György Lukács e o parque Szent István


Muitos jardins cuidados, com flores de várias cores a formarem padrões de extremo bom gosto, estátuas particulares. Esta é uma das características que senti na Hungria, com ênfase em Budapeste por ter sido a nossa casa durante dois anos.


O parque Szent István (São Estêvão) pode considerar-se como mais um pequeno segredo da cidade. Isto acontece, em parte, devido à sua localização próxima da popular Ilha Margarida (que ofusca qualquer parque em redor), mas também por estar algo escondido dos caminhos habituais. Tal não impediu que o visitasse com o intuito de ver e fotografar algumas das suas estátuas em específico, com destaque para a de homenagem a György Lukács. Esta última é igualmente a razão para que este artigo surja neste momento devido à polémica recente de a Câmara Municipal de Budapeste ter decidido remover a sua estátua.

Por vezes, não é fácil separar a obra/criação de um autor de outras características suas.
Nos tempos que vivemos, em que existe um foco nas redes sociais para a propagação de notícias, a primeira reacção que tende a surgir é a de revolta e o ultraje. Se atendermos que György Lukács é um filósofo com algum nome e importante na área da crítica literária (entre outras), logo compreenderemos a motivação que subjaz a tais reacções. Porém, estamos a falar da Hungria e, no caso de Lukács, há todo um historial político ao serviço do Comunismo (de forma activa, como membro de governos e com alguns episódios negros) a ter em conta e que assume um peso fulcral. O Comunismo é hoje um dos assuntos tabu no país devido ao sofrimento causado pela ocupação do regime soviético. Se considerarmos a sua orientação política actual (conservadora e de direita), ou que a proposta para remoção da estátua partiu de um membro do partido Jobbik (extrema-direita) – que se serviu das ideias políticas de Lukács e (de forma mais dissimulada) da origem judaica do seu nome verdadeiro para a sustentar –, torna-se fácil encontrar justificação para lógicas binárias de a favor ou contra, mas a questão, como já vimos, tende a ser mais delicada do que parece. Motivações políticas à parte (que são importantes, note-se), acredito que não devemos simplificar e apelidar logo de comunista ou fascista qualquer pessoa que exprima a sua opinião sobre este assunto se esta for bem fundamentada, até porque esse é o tipo de combustível que alimenta o ódio entre as pessoas. Apesar de não ser um caso tão extremo, em Portugal temos o exemplo do escritor vencedor de um Nobel da Literatura, José Saramago, que ainda hoje divide muitas pessoas devido às suas convicções políticas, o que o levou, em parte, a exilar-se voluntariamente em Lanzarote (de 1992 até ao dia da sua morte, 18 de Junho de 2010), ilha espanhola pertencente ao arquipélago das Ilhas Canárias. Por vezes, não é fácil separar a obra/criação de um autor de outras características suas.

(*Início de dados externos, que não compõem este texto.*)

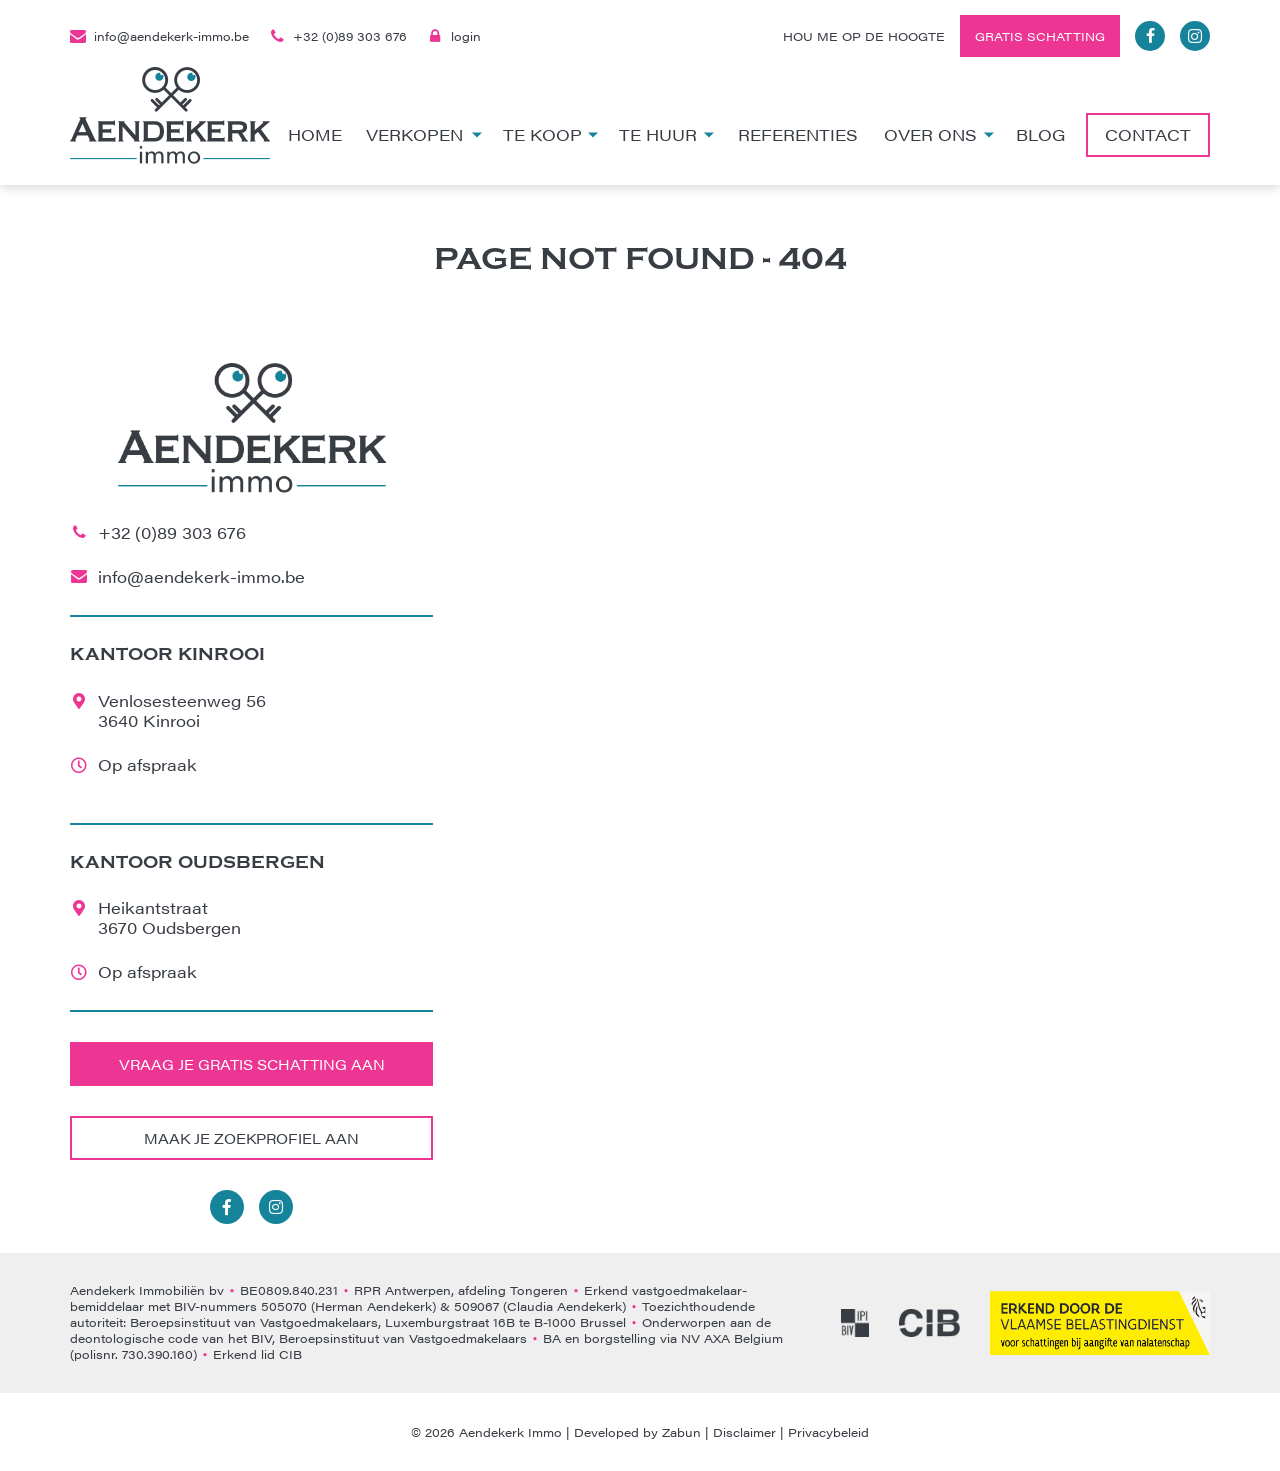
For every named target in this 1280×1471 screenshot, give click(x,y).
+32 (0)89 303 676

Localizado no Distrito XIII, o parque Szent István é um pequeno refúgio do reboliço das ruas que o ladeiam. O lago com repuxos e flores em redor, assim como a estátua de homenagem a Raoul Wallenberg (diplomata sueco que salvou mais de 60.000 judeus húngaros durante a ocupação da Hungria pelos nazis na Segunda Guerra Mundial), são outros pontos de interesse que podem ser encontrados na área. Ficará certamente mais pobre sem György Lukács e é de lamentar que o parque, assim como o país, sejam motivo de notícia pelos piores motivos. A referida estátua pode desaparecer, mas a obra e o passado continuarão vivos, com tudo o que isso acarreta de positivo e negativo.